What is required> Reprint every line of the data, keeping each character intact.

*** Opening Material for this task ***

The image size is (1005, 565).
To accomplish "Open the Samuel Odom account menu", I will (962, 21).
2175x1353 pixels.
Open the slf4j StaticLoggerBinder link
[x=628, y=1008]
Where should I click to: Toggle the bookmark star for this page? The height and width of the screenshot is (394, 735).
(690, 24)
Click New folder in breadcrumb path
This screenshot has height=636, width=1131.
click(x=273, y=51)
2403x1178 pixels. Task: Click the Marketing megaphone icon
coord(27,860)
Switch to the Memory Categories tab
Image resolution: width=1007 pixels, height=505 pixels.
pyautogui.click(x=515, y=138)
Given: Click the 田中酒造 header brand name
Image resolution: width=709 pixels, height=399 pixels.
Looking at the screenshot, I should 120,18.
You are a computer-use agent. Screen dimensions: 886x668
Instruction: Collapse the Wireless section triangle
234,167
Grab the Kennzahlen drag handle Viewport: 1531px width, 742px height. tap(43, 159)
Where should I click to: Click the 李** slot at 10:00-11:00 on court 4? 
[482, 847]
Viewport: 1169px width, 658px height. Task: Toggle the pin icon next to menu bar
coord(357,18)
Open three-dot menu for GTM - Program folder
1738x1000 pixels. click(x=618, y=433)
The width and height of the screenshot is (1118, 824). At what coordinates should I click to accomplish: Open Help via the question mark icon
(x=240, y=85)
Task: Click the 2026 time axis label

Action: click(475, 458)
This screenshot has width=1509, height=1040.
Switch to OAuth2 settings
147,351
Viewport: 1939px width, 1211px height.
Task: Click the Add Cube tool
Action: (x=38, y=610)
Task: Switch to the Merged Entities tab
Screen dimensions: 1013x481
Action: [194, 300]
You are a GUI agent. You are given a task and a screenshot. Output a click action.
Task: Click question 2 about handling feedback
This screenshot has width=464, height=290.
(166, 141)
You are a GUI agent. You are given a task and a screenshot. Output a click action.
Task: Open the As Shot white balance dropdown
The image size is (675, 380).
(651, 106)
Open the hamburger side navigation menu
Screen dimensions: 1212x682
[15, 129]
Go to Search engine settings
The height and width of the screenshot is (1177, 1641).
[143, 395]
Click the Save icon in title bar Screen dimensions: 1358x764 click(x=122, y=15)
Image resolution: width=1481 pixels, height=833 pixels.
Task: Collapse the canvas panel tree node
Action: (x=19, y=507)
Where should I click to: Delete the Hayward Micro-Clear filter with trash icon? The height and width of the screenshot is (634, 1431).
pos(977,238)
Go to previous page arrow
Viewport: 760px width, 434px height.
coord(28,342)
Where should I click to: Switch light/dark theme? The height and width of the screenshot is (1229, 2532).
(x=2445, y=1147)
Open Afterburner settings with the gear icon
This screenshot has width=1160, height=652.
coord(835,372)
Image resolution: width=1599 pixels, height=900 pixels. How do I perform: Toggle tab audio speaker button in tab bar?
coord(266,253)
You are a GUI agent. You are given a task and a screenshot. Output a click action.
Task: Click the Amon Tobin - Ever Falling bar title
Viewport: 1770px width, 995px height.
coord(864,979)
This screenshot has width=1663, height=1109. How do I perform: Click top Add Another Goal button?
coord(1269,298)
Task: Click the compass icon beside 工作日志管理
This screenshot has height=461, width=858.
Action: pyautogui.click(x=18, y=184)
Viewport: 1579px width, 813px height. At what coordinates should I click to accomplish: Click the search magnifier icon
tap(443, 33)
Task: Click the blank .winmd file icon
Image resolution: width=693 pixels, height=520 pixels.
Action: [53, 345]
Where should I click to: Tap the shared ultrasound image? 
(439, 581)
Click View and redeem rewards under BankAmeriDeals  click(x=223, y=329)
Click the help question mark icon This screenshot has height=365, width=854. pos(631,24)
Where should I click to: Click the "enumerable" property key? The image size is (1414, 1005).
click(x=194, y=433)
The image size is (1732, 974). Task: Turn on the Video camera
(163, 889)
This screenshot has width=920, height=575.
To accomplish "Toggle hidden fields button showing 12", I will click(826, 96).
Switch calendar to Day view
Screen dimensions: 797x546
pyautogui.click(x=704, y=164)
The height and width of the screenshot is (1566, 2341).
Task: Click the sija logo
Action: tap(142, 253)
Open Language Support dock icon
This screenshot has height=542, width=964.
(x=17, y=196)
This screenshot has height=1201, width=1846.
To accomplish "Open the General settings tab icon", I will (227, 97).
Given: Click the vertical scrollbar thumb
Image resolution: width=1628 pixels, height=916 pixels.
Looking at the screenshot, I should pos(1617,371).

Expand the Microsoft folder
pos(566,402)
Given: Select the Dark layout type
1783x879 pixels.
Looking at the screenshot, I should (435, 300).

*** Closing Material for this task ***

Response to this task>
The image size is (1005, 565).
To accomplish "Open the Samuel Odom account menu", I will (962, 21).
2175x1353 pixels.
Open the slf4j StaticLoggerBinder link
[x=628, y=1008]
Where should I click to: Toggle the bookmark star for this page? The height and width of the screenshot is (394, 735).
(690, 24)
Click New folder in breadcrumb path
This screenshot has height=636, width=1131.
click(x=273, y=51)
2403x1178 pixels. Task: Click the Marketing megaphone icon
coord(27,860)
Switch to the Memory Categories tab
Image resolution: width=1007 pixels, height=505 pixels.
pyautogui.click(x=515, y=138)
Given: Click the 田中酒造 header brand name
Image resolution: width=709 pixels, height=399 pixels.
Looking at the screenshot, I should 120,18.
You are a computer-use agent. Screen dimensions: 886x668
Instruction: Collapse the Wireless section triangle
234,167
Grab the Kennzahlen drag handle Viewport: 1531px width, 742px height. tap(43, 159)
Where should I click to: Click the 李** slot at 10:00-11:00 on court 4? 
[482, 847]
Viewport: 1169px width, 658px height. Task: Toggle the pin icon next to menu bar
coord(357,18)
Open three-dot menu for GTM - Program folder
1738x1000 pixels. click(x=618, y=433)
The width and height of the screenshot is (1118, 824). At what coordinates should I click to accomplish: Open Help via the question mark icon
(x=240, y=85)
Task: Click the 2026 time axis label

Action: click(475, 458)
This screenshot has width=1509, height=1040.
Switch to OAuth2 settings
147,351
Viewport: 1939px width, 1211px height.
Task: Click the Add Cube tool
Action: (x=38, y=610)
Task: Switch to the Merged Entities tab
Screen dimensions: 1013x481
Action: [194, 300]
You are a GUI agent. You are given a task and a screenshot. Output a click action.
Task: Click question 2 about handling feedback
This screenshot has width=464, height=290.
(166, 141)
You are a GUI agent. You are given a task and a screenshot. Output a click action.
Task: Open the As Shot white balance dropdown
The image size is (675, 380).
(651, 106)
Open the hamburger side navigation menu
Screen dimensions: 1212x682
[15, 129]
Go to Search engine settings
The height and width of the screenshot is (1177, 1641).
[143, 395]
Click the Save icon in title bar Screen dimensions: 1358x764 click(x=122, y=15)
Image resolution: width=1481 pixels, height=833 pixels.
Task: Collapse the canvas panel tree node
Action: (x=19, y=507)
Where should I click to: Delete the Hayward Micro-Clear filter with trash icon? The height and width of the screenshot is (634, 1431).
pos(977,238)
Go to previous page arrow
Viewport: 760px width, 434px height.
coord(28,342)
Where should I click to: Switch light/dark theme? The height and width of the screenshot is (1229, 2532).
(x=2445, y=1147)
Open Afterburner settings with the gear icon
This screenshot has width=1160, height=652.
coord(835,372)
Image resolution: width=1599 pixels, height=900 pixels. How do I perform: Toggle tab audio speaker button in tab bar?
coord(266,253)
You are a GUI agent. You are given a task and a screenshot. Output a click action.
Task: Click the Amon Tobin - Ever Falling bar title
Viewport: 1770px width, 995px height.
coord(864,979)
This screenshot has width=1663, height=1109. How do I perform: Click top Add Another Goal button?
coord(1269,298)
Task: Click the compass icon beside 工作日志管理
This screenshot has height=461, width=858.
Action: pyautogui.click(x=18, y=184)
Viewport: 1579px width, 813px height. At what coordinates should I click to accomplish: Click the search magnifier icon
tap(443, 33)
Task: Click the blank .winmd file icon
Image resolution: width=693 pixels, height=520 pixels.
Action: [53, 345]
Where should I click to: Tap the shared ultrasound image? 
(439, 581)
Click View and redeem rewards under BankAmeriDeals  click(x=223, y=329)
Click the help question mark icon This screenshot has height=365, width=854. pos(631,24)
Where should I click to: Click the "enumerable" property key? The image size is (1414, 1005).
click(x=194, y=433)
The image size is (1732, 974). Task: Turn on the Video camera
(163, 889)
This screenshot has width=920, height=575.
To accomplish "Toggle hidden fields button showing 12", I will click(826, 96).
Switch calendar to Day view
Screen dimensions: 797x546
pyautogui.click(x=704, y=164)
The height and width of the screenshot is (1566, 2341).
Task: Click the sija logo
Action: tap(142, 253)
Open Language Support dock icon
This screenshot has height=542, width=964.
(x=17, y=196)
This screenshot has height=1201, width=1846.
To accomplish "Open the General settings tab icon", I will (227, 97).
Given: Click the vertical scrollbar thumb
Image resolution: width=1628 pixels, height=916 pixels.
Looking at the screenshot, I should pos(1617,371).

Expand the Microsoft folder
pos(566,402)
Given: Select the Dark layout type
1783x879 pixels.
Looking at the screenshot, I should (435, 300).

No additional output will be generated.